Stan makes an excellent point this morning. The bond market is very aware of the rapid deterioration of deficit forecasts and is poised to raise interest rates with or without the Fed as reported by Matt Benjamin of Bloomberg today. Unless the economy worsens considerably, higher interest rates are likely by inauguration day. I fear that the next president and Congress may ignore the markets and enact expensive new tax and spending programs anyway. We've been through this fight before in the 1980s.
Back then, Wall Street economist, Ed Yardeni, coined the term "bond vigilantes" back when Ronald Reagan ran the highest peacetime deficits in history. Yardeni's prediction of higher interest rates made him very well known among investors. On May 29th, Ed issued a similar prediction.

- _DATA ENTRIES_
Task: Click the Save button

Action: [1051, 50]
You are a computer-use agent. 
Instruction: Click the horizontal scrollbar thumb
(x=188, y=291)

==

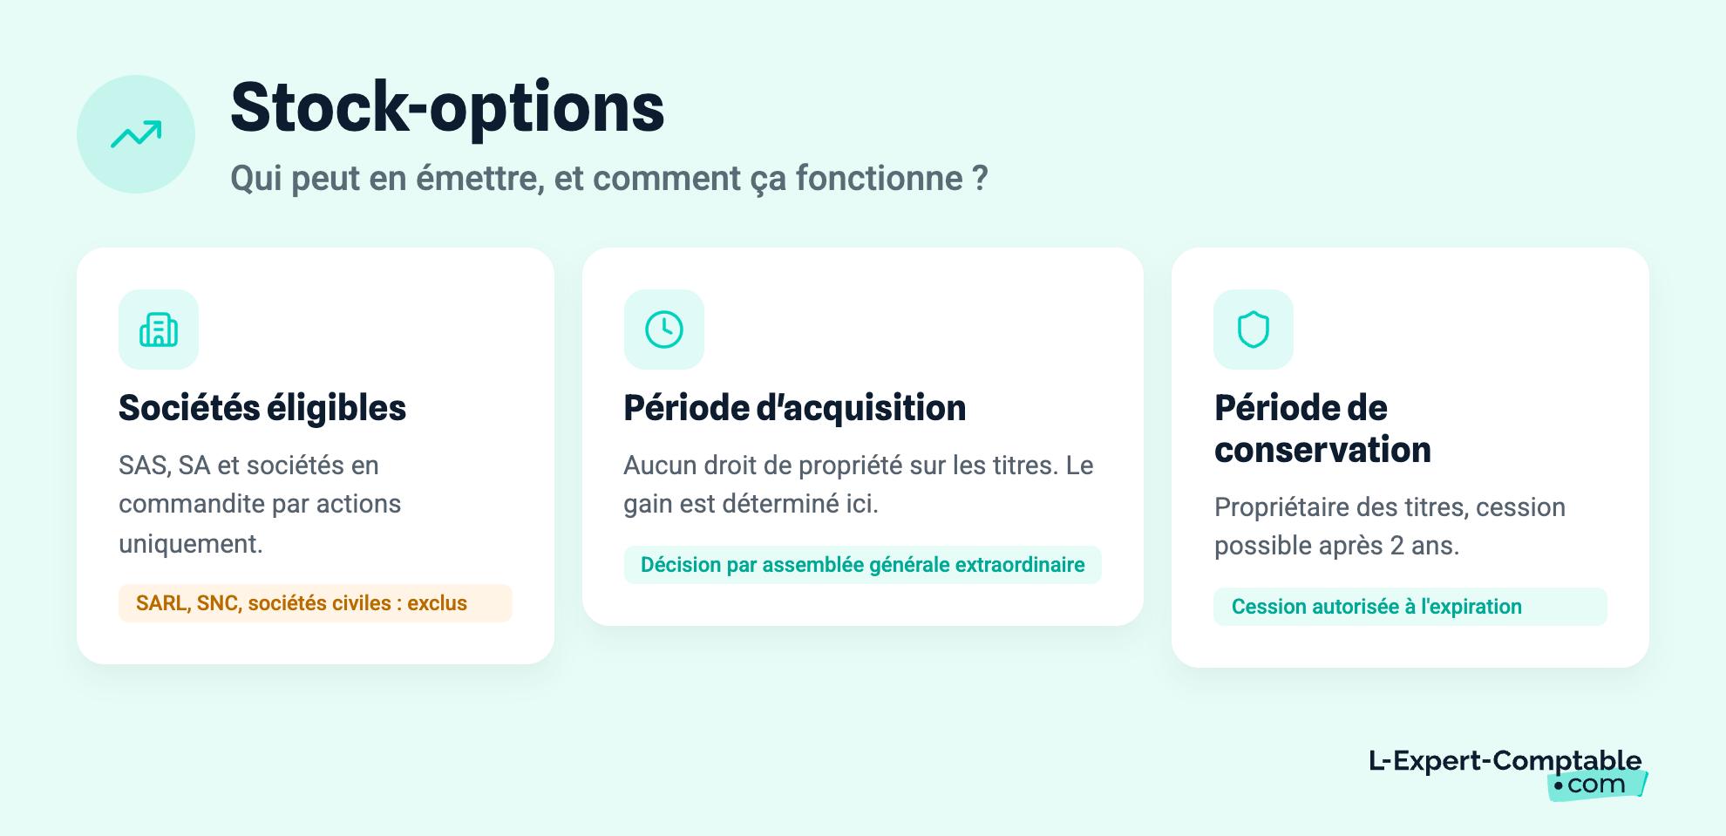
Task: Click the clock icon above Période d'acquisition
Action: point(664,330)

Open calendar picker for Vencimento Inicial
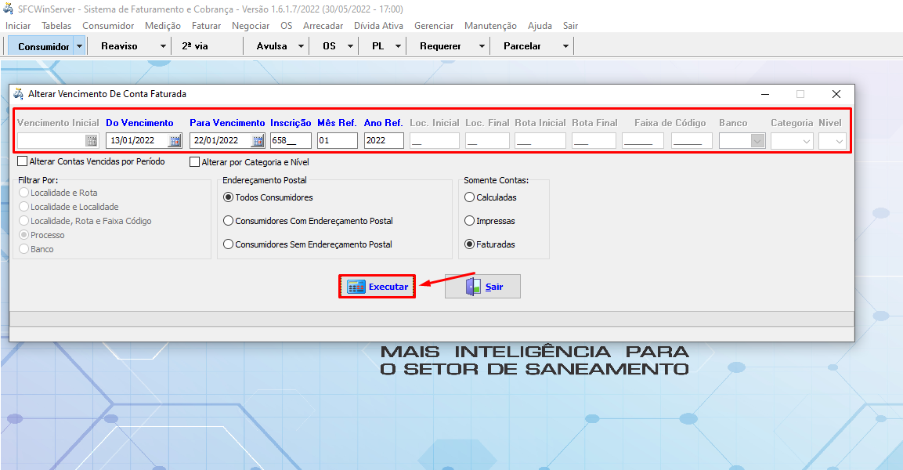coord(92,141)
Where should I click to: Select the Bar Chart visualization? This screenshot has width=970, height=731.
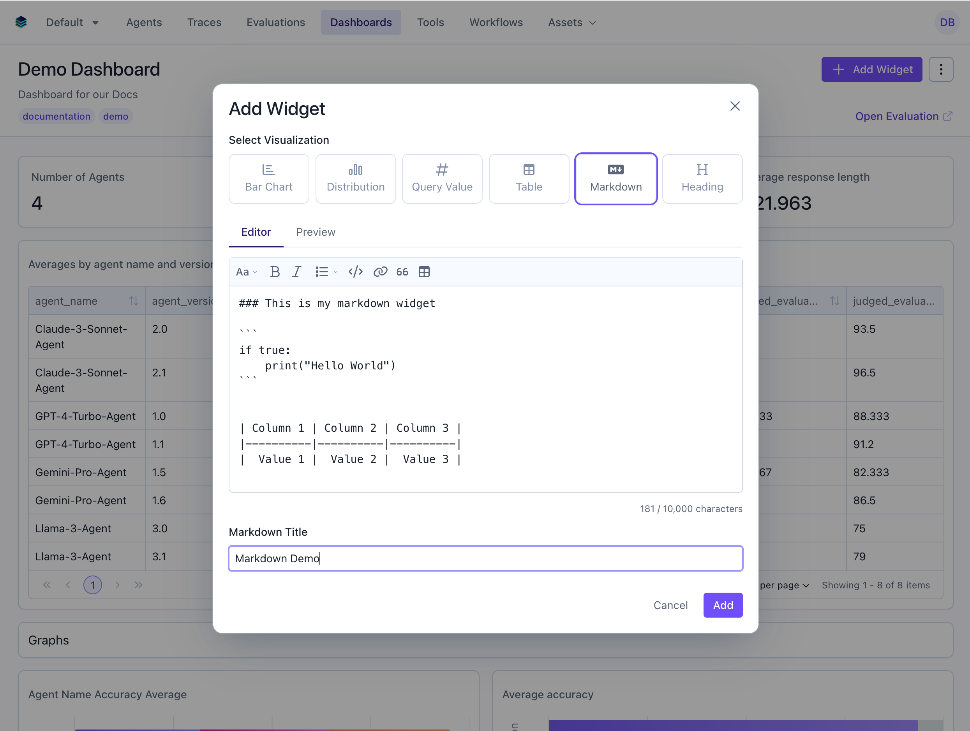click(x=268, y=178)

- _INSTRUCTIONS_
#1 According to the bond market post, who coined the term "bond vigilantes"?
#2 Please echo the bond market post word for word, beginning at the words that have "Stan makes an" and stopping after "in the 1980s.".

- _SOLVED PROBLEMS_
#1 Ed Yardeni, a Wall Street economist.

#2
Stan makes an excellent point this morning. The bond market is very aware of the rapid deterioration of deficit forecasts and is poised to raise interest rates with or without the Fed as reported by Matt Benjamin of Bloomberg today. Unless the economy worsens considerably, higher interest rates are likely by inauguration day. I fear that the next president and Congress may ignore the markets and enact expensive new tax and spending programs anyway. We've been through this fight before in the 1980s.